Когда я сбежал из чертогов наслаждений, то долго не мог его найти. И только через некоторое время увидел его в компании трех хмырей в джинсе. Они стояли тесным кружком за будкой, где жарилась колбаса, на самом углу площади. Стояли, склонясь друг к другу, втянув головы в плечи, и – шептались. Со ста метров было видно, что они шепчутся. Я пошел в их сторону, но Костек меня не замечал, и только один из хмырей, когда я уже был шагах в двух от них, повернул гнусную, замаринованную страхом и хитростью рожу и буркнул: «А тебе чего?» И тогда Костек ответил: «Это мой кореш», – а замаринованный: «С охраной ходишь?» – и дружкам: «Валим отсюда». Мы остались вдвоем среди смрада подгоревшего жира. Костек вытащил сигарету, закурил и после долгого молчания спросил:
– Сколько у тебя денег?
– Немного, пять-шесть сотен.
Он боком придвинулся ко мне и зашептал, точь-в-точь как если бы был одним из тех хмырей:
– Есть «калаш» на продажу, можно купить за три лимона. И шестьдесят штук патронов.
– И ты хочешь его купить? Он же не влезет в рюкзак.
– Влезет. Он со складным прикладом, – совершенно серьезно ответил он. – Но у меня чуть меньше двух лимонов. Если ты добавишь свои, то пол-лимона они, может, и уступят. Они сказали, что крутятся тут до вечера.
Он смотрел в землю. Из трубы колбасоподжаривательного заведения на нас посыпалась сажа. Мимо прошла девушка в темно-синем пальтишке, она держала в руках часы, стиль рококо, из золотого пластика. Трое шпанистого вида парней стояли у накрытого коврами лимузина.
– Костек, это деньги не мои. Общие.

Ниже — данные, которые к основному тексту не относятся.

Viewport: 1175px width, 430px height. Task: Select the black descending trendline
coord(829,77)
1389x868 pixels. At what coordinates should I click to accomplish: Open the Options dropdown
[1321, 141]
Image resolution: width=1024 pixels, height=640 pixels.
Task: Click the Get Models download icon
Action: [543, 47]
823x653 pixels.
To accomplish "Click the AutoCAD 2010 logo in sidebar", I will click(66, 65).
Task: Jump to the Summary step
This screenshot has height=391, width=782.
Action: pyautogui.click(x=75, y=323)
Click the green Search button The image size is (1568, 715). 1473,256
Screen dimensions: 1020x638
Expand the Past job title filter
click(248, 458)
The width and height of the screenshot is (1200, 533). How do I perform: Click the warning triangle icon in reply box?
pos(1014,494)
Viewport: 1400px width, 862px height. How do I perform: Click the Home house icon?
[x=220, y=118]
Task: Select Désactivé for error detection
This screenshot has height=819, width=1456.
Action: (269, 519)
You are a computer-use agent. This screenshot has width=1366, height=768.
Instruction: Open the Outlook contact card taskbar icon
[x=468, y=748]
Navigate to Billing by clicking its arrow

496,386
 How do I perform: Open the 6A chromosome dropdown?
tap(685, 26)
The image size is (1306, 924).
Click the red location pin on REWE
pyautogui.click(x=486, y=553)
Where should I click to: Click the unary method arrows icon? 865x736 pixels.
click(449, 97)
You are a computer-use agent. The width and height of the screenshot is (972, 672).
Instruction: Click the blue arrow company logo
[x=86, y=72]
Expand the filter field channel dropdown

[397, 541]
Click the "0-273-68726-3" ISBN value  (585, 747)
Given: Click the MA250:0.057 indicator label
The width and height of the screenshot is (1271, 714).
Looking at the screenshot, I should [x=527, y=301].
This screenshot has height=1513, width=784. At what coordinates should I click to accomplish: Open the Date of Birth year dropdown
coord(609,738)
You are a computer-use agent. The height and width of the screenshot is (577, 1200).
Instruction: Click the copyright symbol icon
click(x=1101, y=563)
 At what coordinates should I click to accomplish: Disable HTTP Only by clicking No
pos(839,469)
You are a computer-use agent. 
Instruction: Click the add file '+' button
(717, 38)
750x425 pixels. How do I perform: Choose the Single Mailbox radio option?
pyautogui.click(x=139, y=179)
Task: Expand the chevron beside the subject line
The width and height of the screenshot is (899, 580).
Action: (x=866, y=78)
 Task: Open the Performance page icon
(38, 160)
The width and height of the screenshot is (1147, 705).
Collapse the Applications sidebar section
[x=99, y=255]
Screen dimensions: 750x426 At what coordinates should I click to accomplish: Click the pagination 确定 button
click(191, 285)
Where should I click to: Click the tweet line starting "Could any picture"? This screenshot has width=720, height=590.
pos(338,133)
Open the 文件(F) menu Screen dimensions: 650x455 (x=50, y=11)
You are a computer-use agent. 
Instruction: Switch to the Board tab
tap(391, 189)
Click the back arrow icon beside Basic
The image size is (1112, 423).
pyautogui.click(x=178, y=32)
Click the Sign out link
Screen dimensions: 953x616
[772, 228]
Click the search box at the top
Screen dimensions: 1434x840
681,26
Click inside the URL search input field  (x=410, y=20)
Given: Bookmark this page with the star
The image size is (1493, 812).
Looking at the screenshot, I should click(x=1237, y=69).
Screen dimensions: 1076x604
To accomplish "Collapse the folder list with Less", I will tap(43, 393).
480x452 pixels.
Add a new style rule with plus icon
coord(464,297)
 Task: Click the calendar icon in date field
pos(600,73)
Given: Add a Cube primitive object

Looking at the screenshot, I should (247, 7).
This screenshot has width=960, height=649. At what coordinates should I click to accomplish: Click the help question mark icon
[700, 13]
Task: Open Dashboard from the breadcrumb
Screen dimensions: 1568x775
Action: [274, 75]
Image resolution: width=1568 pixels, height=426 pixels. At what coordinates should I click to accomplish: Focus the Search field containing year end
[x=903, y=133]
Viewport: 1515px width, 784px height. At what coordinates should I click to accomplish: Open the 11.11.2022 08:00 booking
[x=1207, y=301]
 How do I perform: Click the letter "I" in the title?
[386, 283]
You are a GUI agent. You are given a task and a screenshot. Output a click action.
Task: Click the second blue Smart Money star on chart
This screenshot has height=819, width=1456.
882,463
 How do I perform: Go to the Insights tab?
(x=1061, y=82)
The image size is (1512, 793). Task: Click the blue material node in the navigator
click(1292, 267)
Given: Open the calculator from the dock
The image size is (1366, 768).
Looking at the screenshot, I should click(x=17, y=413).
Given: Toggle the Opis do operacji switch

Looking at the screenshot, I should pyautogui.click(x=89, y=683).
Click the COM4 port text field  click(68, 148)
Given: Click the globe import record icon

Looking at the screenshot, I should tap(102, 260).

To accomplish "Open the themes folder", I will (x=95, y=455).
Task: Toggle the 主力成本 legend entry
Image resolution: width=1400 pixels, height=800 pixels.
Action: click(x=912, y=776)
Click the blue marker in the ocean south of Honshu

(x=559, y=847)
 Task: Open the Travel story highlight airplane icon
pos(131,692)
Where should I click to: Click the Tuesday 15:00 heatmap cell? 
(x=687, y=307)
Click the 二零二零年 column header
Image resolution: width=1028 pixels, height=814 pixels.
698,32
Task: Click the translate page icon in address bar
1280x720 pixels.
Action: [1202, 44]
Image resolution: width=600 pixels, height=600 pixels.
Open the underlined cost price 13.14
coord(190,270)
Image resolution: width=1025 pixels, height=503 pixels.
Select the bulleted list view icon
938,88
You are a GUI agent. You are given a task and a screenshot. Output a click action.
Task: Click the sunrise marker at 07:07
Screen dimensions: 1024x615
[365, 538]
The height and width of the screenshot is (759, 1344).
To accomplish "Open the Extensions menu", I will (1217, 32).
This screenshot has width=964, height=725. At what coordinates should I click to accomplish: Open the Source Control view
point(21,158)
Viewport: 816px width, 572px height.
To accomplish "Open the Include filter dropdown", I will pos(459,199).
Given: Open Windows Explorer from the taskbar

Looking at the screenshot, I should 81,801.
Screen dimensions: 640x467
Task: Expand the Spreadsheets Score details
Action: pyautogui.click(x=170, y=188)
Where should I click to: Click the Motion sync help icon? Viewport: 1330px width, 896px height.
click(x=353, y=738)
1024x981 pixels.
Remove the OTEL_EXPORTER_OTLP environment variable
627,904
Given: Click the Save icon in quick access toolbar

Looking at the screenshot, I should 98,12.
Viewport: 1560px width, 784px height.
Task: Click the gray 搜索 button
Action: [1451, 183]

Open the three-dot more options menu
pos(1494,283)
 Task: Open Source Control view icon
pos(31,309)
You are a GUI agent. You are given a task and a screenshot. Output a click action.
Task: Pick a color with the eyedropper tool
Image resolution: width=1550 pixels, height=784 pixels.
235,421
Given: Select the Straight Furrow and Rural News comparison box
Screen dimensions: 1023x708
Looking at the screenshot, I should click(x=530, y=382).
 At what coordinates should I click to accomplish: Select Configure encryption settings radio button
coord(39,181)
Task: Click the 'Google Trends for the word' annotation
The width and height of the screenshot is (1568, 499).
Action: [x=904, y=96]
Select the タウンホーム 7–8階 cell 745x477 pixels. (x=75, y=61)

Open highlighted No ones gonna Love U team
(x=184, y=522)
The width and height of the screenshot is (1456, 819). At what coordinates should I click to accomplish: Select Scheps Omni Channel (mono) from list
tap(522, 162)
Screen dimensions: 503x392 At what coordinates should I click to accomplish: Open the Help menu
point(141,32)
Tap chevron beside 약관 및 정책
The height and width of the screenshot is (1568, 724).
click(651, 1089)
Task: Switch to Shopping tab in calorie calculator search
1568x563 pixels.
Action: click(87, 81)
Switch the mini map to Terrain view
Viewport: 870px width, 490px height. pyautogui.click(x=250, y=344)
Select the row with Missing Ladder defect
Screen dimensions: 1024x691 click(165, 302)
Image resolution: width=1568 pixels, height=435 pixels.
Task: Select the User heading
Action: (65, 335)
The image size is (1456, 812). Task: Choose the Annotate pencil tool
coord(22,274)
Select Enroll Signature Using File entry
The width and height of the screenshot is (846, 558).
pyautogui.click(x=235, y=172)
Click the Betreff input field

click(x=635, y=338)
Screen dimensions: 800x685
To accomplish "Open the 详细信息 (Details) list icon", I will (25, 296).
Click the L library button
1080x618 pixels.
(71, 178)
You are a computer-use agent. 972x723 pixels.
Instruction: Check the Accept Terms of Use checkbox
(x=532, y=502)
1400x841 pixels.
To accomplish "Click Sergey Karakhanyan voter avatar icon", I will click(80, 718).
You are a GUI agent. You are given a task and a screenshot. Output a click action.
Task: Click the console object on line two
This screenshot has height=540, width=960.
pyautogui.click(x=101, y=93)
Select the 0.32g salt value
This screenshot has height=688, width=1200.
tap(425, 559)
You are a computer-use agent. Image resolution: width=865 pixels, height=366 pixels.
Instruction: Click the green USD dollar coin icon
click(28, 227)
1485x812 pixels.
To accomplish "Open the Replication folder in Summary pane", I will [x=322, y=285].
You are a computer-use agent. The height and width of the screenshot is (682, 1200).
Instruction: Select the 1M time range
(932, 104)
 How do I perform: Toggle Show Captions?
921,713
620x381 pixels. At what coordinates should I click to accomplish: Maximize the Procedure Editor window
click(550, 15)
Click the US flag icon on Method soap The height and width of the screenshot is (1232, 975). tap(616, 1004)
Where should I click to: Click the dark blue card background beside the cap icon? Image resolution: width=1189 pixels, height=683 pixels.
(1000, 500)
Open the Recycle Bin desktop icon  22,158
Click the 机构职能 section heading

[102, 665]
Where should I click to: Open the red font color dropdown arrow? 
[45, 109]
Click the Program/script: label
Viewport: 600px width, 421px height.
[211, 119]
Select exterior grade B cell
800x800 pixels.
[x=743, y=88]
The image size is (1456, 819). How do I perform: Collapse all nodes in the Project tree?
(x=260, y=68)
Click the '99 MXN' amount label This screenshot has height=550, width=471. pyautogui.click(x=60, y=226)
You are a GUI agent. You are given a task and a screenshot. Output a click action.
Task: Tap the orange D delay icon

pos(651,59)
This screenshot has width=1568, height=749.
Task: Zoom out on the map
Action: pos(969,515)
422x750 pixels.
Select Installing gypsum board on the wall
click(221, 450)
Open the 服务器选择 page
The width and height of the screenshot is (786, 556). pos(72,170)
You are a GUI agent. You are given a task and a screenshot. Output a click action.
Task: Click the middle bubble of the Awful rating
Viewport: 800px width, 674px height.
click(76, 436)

Знаешь, ребята, наверно, не горят желанием завести автомат.
То был аргумент вне сферы безумия. И он подействовал. Костек смирился, несколько презрительно, но смирился. Бисер перед свиньями. Так, должно быть, он думал. Но деньги были мои. Общие я уже истратил. Костек не уговаривал меня, ко стал пытливо осматривать торжище, словно надеясь на нежданную помощь. И тут на площади появились трое мусоров. Я кивком указал на них Костеку и взял его за руку. Он пошел не противясь, как ребенок. Как будто мундиры напомнили ему, кто мы и зачем тут находимся.
А сейчас я вдыхал смрад его грязного тела. Несмотря на холодрыгу, я чувствовал запах усталости и холодного пота. А может, это от меня так воняло. Да не все ли равно.